Now, I’m not going to guarantee your success. Living on a fluctuating income is anything but a guarantee, so I’m not going to sugarcoat it. There will be days where paycheques are bursting from your wallet and other days where you are certain bankruptcy is just around the corner. The highs will be high and the lows will be horrendous. The key for living with inconsistency is to even out the peaks and valleys so there is some certainty.
When you do have an influx of money, don’t spend it immediately on something frivolous. Pocket it. Prepare for those downhill moments when a few extra dollars can make a big difference. Break it down to what you must have and what you could have, the leftover bits can then be set aside for indulgences like a night out, a new piece of technology, or a trip somewhere exotic—the choice is yours.
Think of your income as a whole entity and then break it up into various parts performing different duties for you.

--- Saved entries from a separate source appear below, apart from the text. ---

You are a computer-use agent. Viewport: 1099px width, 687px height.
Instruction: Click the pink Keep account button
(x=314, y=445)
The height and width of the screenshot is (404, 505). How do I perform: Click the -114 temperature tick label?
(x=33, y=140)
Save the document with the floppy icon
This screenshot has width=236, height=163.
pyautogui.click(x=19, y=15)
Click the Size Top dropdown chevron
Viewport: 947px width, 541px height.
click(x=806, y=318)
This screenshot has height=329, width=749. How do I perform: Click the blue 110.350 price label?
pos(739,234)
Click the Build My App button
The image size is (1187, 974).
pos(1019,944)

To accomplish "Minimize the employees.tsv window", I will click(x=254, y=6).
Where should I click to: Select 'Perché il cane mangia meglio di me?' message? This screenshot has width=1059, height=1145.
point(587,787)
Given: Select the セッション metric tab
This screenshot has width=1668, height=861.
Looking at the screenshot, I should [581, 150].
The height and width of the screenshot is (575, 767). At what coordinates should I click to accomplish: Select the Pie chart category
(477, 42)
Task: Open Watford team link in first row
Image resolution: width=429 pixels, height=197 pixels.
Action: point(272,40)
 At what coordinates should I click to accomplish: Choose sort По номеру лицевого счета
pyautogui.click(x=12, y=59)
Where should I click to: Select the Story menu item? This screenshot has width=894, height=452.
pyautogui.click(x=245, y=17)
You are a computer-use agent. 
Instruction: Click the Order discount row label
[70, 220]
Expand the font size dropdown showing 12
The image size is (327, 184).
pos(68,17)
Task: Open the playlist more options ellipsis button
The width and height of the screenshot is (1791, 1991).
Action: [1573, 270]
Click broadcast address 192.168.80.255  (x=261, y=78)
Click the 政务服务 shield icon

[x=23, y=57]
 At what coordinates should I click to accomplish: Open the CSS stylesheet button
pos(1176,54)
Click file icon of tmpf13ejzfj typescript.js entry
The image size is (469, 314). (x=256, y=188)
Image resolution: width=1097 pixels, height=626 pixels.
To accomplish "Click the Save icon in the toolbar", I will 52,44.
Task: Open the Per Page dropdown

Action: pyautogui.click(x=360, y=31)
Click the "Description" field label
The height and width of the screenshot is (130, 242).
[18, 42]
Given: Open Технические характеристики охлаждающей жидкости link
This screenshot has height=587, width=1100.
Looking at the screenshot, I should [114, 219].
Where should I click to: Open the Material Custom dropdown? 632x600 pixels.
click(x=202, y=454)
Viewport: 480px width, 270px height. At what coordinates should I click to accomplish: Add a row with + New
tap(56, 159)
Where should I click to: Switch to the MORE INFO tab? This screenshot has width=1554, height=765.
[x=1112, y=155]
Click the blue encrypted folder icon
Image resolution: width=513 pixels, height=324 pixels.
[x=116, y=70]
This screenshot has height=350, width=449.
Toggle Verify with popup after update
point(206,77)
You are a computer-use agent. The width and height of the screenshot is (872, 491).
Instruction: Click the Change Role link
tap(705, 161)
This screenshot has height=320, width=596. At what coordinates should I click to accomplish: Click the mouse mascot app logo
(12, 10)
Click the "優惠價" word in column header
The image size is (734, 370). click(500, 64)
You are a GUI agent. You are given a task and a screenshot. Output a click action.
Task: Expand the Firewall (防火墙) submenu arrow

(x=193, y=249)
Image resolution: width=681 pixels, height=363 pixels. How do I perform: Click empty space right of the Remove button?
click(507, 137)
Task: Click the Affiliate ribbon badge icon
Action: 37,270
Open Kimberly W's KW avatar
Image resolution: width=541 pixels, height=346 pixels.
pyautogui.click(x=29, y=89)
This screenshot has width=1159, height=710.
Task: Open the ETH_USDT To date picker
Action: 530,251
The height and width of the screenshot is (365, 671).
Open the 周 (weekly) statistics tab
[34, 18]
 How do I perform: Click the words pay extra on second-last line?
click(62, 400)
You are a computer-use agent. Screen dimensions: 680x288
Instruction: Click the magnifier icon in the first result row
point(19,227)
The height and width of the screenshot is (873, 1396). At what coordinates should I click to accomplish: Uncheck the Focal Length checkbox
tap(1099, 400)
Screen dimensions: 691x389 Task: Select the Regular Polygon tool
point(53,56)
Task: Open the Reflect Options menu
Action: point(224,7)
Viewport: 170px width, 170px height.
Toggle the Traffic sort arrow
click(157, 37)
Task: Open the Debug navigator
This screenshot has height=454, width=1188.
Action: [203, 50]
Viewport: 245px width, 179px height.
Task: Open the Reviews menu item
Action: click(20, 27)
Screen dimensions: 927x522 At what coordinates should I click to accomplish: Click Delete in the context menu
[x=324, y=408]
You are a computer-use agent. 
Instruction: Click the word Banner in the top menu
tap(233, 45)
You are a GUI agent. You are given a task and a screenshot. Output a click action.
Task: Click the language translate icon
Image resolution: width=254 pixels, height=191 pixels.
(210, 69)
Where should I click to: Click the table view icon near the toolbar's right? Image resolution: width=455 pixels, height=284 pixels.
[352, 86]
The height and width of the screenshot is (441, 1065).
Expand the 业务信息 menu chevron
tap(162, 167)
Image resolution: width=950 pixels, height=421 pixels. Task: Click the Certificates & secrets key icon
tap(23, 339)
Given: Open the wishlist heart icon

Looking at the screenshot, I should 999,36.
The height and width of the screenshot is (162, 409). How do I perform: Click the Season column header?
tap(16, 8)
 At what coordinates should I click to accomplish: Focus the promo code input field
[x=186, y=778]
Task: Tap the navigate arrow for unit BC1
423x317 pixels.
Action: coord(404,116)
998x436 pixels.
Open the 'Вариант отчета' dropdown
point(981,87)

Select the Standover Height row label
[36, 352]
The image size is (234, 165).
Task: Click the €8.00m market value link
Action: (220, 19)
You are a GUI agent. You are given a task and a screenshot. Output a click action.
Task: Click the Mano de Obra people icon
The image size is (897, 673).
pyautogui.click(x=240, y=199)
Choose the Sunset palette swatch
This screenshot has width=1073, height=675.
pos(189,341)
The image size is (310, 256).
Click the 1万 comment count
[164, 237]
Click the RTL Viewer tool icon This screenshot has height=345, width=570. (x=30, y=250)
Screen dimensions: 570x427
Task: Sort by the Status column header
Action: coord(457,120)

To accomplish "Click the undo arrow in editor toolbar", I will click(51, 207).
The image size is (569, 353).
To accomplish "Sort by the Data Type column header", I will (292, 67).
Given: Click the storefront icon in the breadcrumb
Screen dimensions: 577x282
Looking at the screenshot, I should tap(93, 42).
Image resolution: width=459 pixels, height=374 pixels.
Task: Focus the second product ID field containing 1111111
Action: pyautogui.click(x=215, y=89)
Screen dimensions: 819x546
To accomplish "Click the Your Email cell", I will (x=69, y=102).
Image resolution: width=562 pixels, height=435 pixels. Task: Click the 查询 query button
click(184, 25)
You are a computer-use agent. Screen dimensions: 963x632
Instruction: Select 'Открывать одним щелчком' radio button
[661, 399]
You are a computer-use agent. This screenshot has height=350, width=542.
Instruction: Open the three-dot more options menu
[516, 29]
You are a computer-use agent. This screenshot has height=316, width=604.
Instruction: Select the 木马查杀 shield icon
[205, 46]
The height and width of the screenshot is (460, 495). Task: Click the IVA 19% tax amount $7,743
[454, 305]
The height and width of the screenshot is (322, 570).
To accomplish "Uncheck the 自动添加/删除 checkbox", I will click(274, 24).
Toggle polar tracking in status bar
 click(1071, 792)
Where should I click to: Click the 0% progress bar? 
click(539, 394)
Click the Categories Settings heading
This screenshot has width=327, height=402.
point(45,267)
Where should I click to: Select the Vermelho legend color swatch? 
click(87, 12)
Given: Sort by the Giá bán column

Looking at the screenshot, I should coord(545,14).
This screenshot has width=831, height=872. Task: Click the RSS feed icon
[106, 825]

Determine an amount for savings and investments. I’m not the biggest believer in savings, because I enjoy living for the moment. The thing is I don’t want to be hungry and living on the street. If work dries up or an accident happens, make sure you have a bit of a cushion. Tax-free savings tend to be a good option for students and post-graduates because of the low-risk money saving attributes. You won’t get rich, but it might save you from being broke. Then determine what you have for survival: rent, food, fuel, and social life.
Don’t be naïve. It’s true that in the end everything will probably be alright—after all, we live in a society where nobody starves. Alright might mean returning home to your parents. Alright might mean being in debt for a few decades more than expected. Alright might mean job-hunting for several more seasons. Alright can mean different things to different people. You don’t want to be alright, you want to be well-off. So with something like inconsistent income, it’s critical to be responsible and resist lifestyle inflation until you have established some balance. Peaks and valleys are great for a rollercoaster, but it’s sure exhausting on a daily basis.